望まぬ告白
「寒いーーー!」
学校から数分歩いて公園に着いたところで、教室を出てから何度目かもわからない「寒い」を千里が口にした。少し歩いたことで、若干寒さに慣れたような気はするが、それでも寒いものは寒い。
「とりあえず自販機であったかい飲み物でも買おうか。少しはマシになるだろ。」
そう言って二人で適当に飲み物を買い、風のよけれそれそうなベンチに座った。
「あったかいねぇ~」
「あぁ、うん、そうだね」
千里はさっき買った飲み物で首や頬を温めている。僕はどう切り出そうかとあまり頭が回っておらず、生返事になってしまった。
千里が顔を温めるのをやめ、飲み物を開けるとともに今日の名目である進路についての話を切り出してきた。
「で、奏はどこの大学考えてるの?」
このまま進路の話を始めてしまうと、そのまま告白のタイミングを逃してしまうかもしれない。言うなら今しかないと思い、僕は意を決して口を開いた。
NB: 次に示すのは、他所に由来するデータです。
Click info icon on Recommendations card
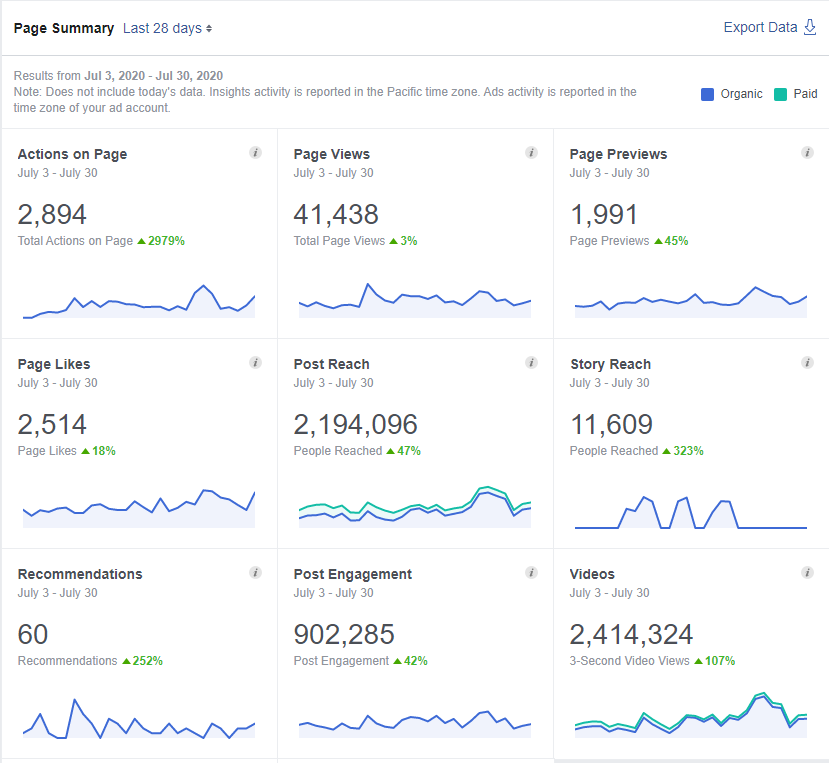Image resolution: width=829 pixels, height=763 pixels. 255,573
「千里、実は今日誘ったのは進路の話をするためじゃないんだ。」
千里はキョトンとしている。そして僕は全身に力を入れていた。そうしないと、緊張で震えてしまいそうだ。
「実は・・・・・」
飛んだ。
今日まで考えてきたはずのセリフは、一瞬にして寒さとともに12月の空へと飛び立ってしまった。顔が熱い。なにを言えばいいのか分からない。しかしなにか言わなければ。いや、彼女に告白をしなければ。告白をするのだ。
「ずっと、前から、好きだったんだ!千里のことが!」
そういうと、千里はとても驚いたようにそのまま固まってしまった。
「だから、僕と付き合ってください!」
すると、千里ははっとして、そのあと少し気まずそうな顔をした。その顔を見て、今度は僕が固まってしまった。少しの間の後、千里が口を開いた。
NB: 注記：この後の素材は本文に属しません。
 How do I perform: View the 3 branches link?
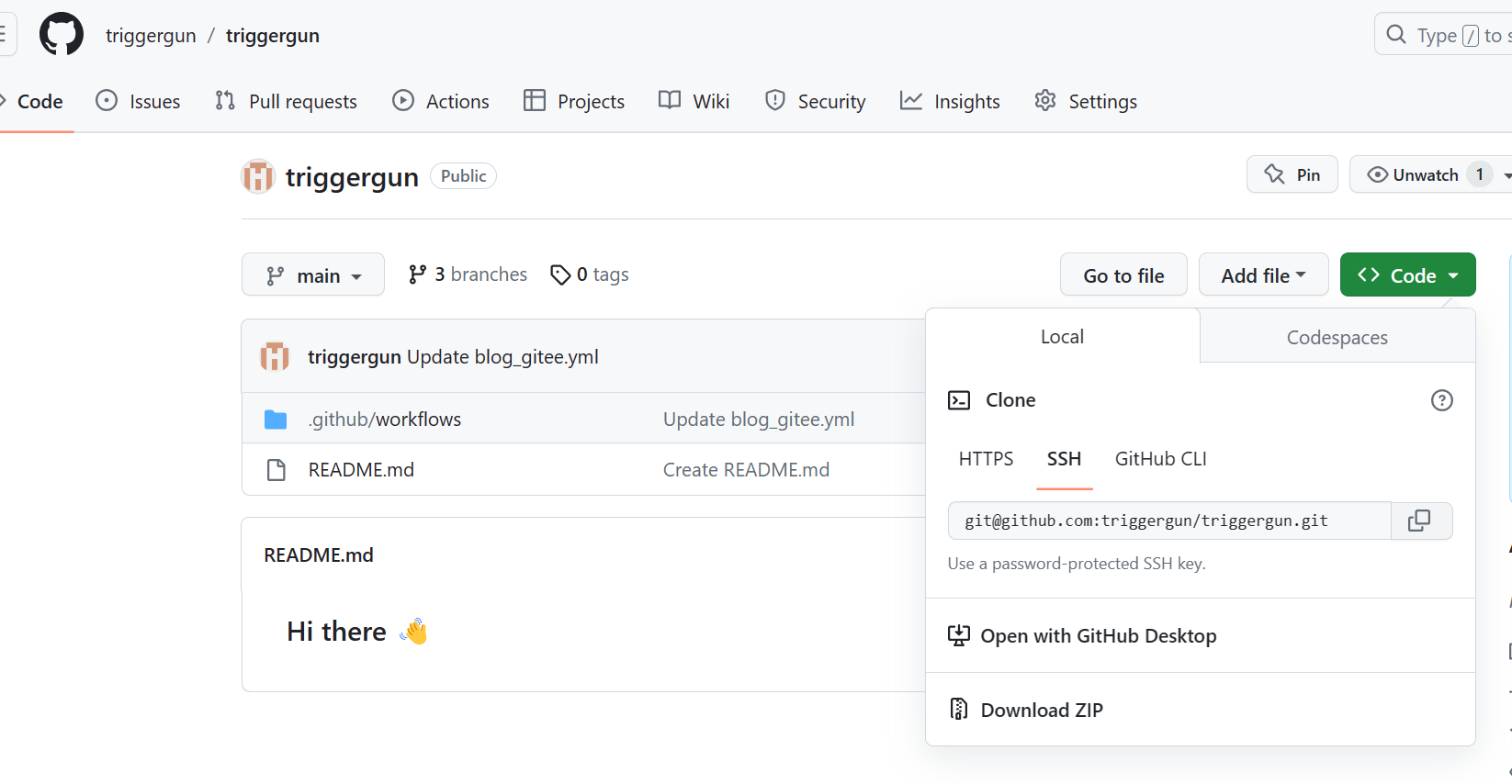point(468,274)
「ごめん。私にとっても奏は大事な存在だと思ってる。小学校の時からずっと一緒で、奏にならなんでも話せるし、どんな話でも嫌な顔一つせずに聞いてくれるから。でも、奏と恋人になるっていうのは、ちょっと私は、想像できない・・・」
僕の頭の中は真っ白だった。ちゃんと振られる可能性も考えていたはずなのに。
「・・・それに私、今、好きな人がいるの」
その一言で、僕の中で何かが限界を迎えた。僕はベンチから立ち上がり、
「もし、君が僕と付き合ってくれないなら、僕は、自殺する!!!」
そう言ってから我に返ったが、自分でも自分が何を言ったのかわからなかった。
とにかく馬鹿な事を言ってしまったのは確かなので、どうにか訂正しなくてはと思うのだが何をどう言えばいいのか分からず、パニック状態になって声を出すこともできなかった。
しかし、彼女はそんな僕の目を見ながらこういった。
「ごめんなさい。もし今付き合ったとしても、きっと私は奏を殺してしまうことになると思う」
それを聞いて僕は泣いてしまっていた。そして、そのまま走って逃げてしまった。後ろから僕の名前を呼ぶ千里の声が聞こえたが、僕は止まることはできなかった。溢れる涙を止めることもできなかった。